Leslie Knighton's arrival from Bournemouth & Boscombe Athletic in 1928 signalled an improvement in fortunes for both Hibbs and Birmingham. Hibbs was part of an FA tour to South Africa and made three appearances for the Football League XI. His form on the FA tour earned him a call up for England, and he was selected to play Wales at Stamford Bridge on 20 November 1929. England won the match 6–0, with a hat-trick from George Camsell He was selected for the "Professionals" in the 1929 FA Charity Shield, but missed the game due to an injury.
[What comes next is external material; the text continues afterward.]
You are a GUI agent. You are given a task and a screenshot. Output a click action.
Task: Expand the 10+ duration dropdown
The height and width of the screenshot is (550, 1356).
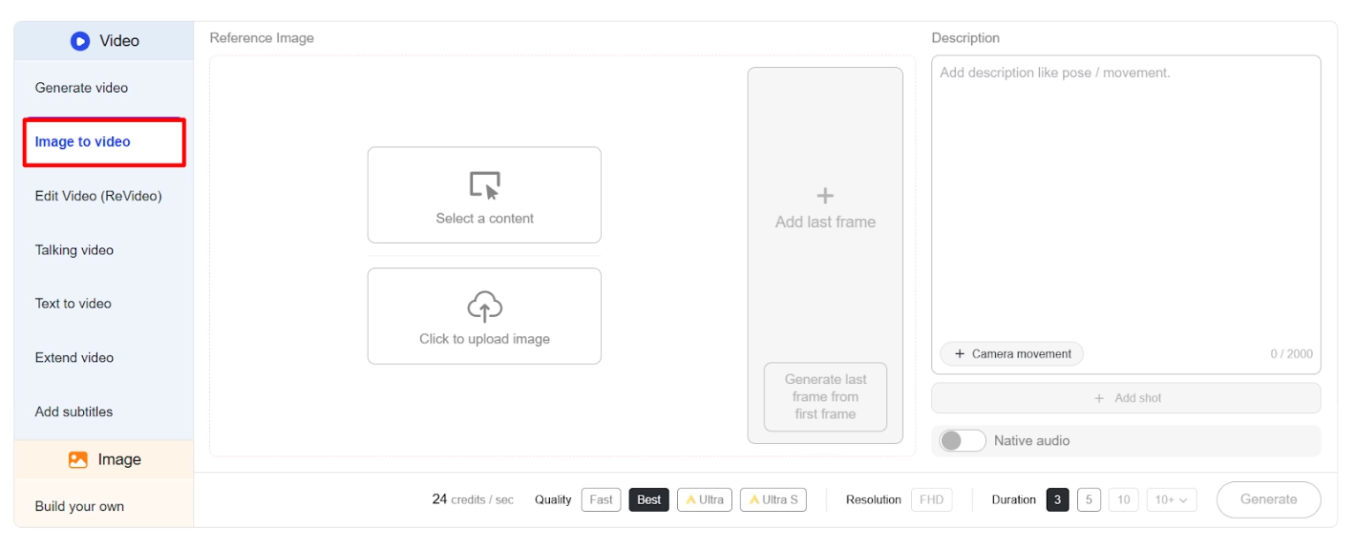(x=1171, y=499)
Prior to Hibbs's debut, the England selectors had tried 21 different goalkeepers in the nine years since Sam Hardy's retirement in 1920. Hibbs was almost a "carbon copy" of Hardy, unspectacular but highly reliable, preferring to do everything in as simple a manner as possible, a style that was to see him become England's most capped goalkeeper up to that time, as he was selected 25 times for England (ten clean sheets), becoming a main-stay well into the mid-1930s.
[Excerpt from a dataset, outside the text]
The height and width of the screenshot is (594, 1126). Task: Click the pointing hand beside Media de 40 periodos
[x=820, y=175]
Birmingham reached the FA Cup final in 1931, in which they lost 2–1 to a strong West Bromwich Albion side. Hibbs' cousin, Harold Pearson, who played on the winning side in the Cup Final, was selected to play for England against Scotland on 9 April 1932 in what would be his only full international appearance.

After 389 games, his career with Birmingham came to an end a little while into the start of the Second World War. His testimonial came against cross-city rivals Aston Villa on 13 April 1940, in the first Wartime benefit game.

==Managerial career==
In August 1944, Hibbs became manager of Walsall for seven years. The highlight of this period was the club's appearance in the 1946 Third Division (South) final, in front of 20,000, at Stamford Bridge against Bournemouth and by the team of Ron Crutchley, Doug Lishman, Reg Foulkes, "Nutty" Newman and goalkeeper Jackie Lewis.

Hibbs went back to play in goal for Havillands F.C. between February 1953 and the following summer. He then left football altogether before coming back to carry out two managerial stints at Ware for the 1960–61 season and Welwyn Garden City for the 1962–63 season.

==After football==
Hibbs settled in Welwyn Garden City, where he died in April 1984 at the age of 77.